In order to properly set up a DST doctor blade, you first equalize the pressure on both tubes, and then set up the blade beam angle to the roll. Since the load size of the DST was larger, the blade was in a pre-loaded position when the beam angle setup was performed. When loaded against the center roll with this larger load tube, there was visibly more bend to the blade than normal. Because of the sharp bend in the doctor blade, the blade was not riding on the sharp tip and therefore not doing an adequate job of cleaning the center roll. The larger load tube was replaced with the standard load tube and then the doctor beam was reset to the proper angle.
A second contributing factor for the filler buildup on the center roll in the first place was a severely streaky bottom press wet felt. The scuff pattern and the center roll filler bands matched the streaks on the bottom felt perfectly as well.

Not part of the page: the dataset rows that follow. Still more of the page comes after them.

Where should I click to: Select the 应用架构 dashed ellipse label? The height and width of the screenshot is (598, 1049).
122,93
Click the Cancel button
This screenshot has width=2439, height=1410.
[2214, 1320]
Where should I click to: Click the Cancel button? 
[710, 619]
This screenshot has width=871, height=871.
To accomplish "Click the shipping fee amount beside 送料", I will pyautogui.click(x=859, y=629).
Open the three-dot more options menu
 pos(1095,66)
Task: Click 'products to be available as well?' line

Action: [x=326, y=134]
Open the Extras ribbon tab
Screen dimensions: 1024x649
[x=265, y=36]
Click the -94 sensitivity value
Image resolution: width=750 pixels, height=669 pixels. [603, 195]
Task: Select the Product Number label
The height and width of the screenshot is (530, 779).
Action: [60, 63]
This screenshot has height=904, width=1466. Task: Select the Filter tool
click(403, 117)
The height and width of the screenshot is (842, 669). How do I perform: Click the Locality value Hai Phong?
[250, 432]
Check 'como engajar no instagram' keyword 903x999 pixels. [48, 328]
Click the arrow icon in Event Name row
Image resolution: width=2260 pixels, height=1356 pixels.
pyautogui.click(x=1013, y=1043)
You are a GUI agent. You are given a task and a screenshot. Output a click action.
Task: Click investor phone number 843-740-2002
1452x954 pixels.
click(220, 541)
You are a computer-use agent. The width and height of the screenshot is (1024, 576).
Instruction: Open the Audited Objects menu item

It was found that the light colored bands on the inside of the felt corresponded with dark bands on the outside of the felt and vice versa.
The chemical cleaning system on this felt run was located on the inside of the felt run just before the uhle box. In order to clean the sheet side of the felt, a uhle box must suck the chemical through the felt. Where the felt appeared to be "clean" (white) on the inside, the felt was actually plugged (i.e. no purple dyed water flows through the felt in the 1st press nip). Where the felt was purple on the inside the felt was open (i.e. free purple water flows through the felt in the press nip). The center roll buildups lined up with the plugged portions of the bottom wet felt.
Apparently, where this bottom felt was plugged, more loosely bonded filler stayed on the sheet surface before contacting the center roll in the second nip. After the bottom wet felt was changed and doctor blade reset, no more scuff marks were reported.
This example shows the importance of properly setting up center roll doctor blades (~27°) and having a good wet felt cleaning program. All low pressure fanning showers need to be working and overlapping. Visible streakiness on either side of the felts should not be seen.